(Items on target coordinates)

_ _ _ _ _

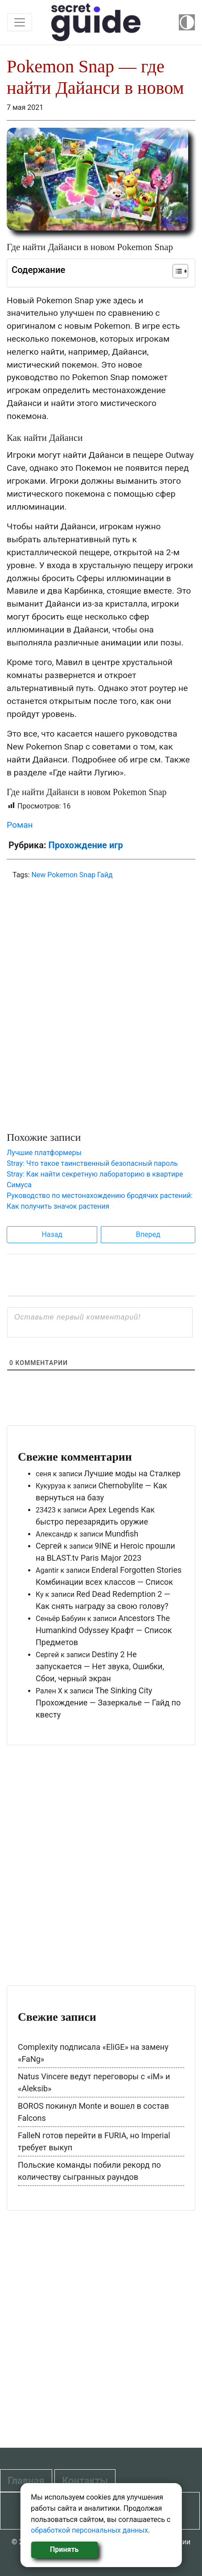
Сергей (49, 1545)
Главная (26, 2480)
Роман (20, 825)
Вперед (148, 1234)
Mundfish (121, 1533)
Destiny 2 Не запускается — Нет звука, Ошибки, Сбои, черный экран (100, 1666)
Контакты (85, 2480)
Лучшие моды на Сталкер (132, 1473)
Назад (51, 1234)
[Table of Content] (180, 271)
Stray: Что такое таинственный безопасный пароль (92, 1163)
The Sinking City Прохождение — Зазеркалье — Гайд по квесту (108, 1702)
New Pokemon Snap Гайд (71, 875)
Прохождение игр (85, 845)
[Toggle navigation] (19, 22)
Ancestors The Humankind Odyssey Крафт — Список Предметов (104, 1630)
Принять (64, 2549)
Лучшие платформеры (44, 1152)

_ _ _ _ _

Present every item above as a Markdown table with the columns "No." and "Item line", one row per line and no blank lines. Omit the pictures.

- ANSWER TO THE PROBLEM:
| No. | Item line |
|---|---|
| 1 | Сергей (49, 1545) |
| 2 | Главная (26, 2480) |
| 3 | Роман (20, 825) |
| 4 | Вперед (148, 1234) |
| 5 | Mundfish (121, 1533) |
| 6 | Destiny 2 Не запускается — Нет звука, Ошибки, Сбои, черный экран (100, 1666) |
| 7 | Контакты (85, 2480) |
| 8 | Лучшие моды на Сталкер (132, 1473) |
| 9 | Назад (51, 1234) |
| 10 | [Table of Content] (180, 271) |
| 11 | Stray: Что такое таинственный безопасный пароль (92, 1163) |
| 12 | The Sinking City Прохождение — Зазеркалье — Гайд по квесту (108, 1702) |
| 13 | New Pokemon Snap Гайд (71, 875) |
| 14 | Прохождение игр (85, 845) |
| 15 | [Toggle navigation] (19, 22) |
| 16 | Ancestors The Humankind Odyssey Крафт — Список Предметов (104, 1630) |
| 17 | Принять (64, 2549) |
| 18 | Лучшие платформеры (44, 1152) |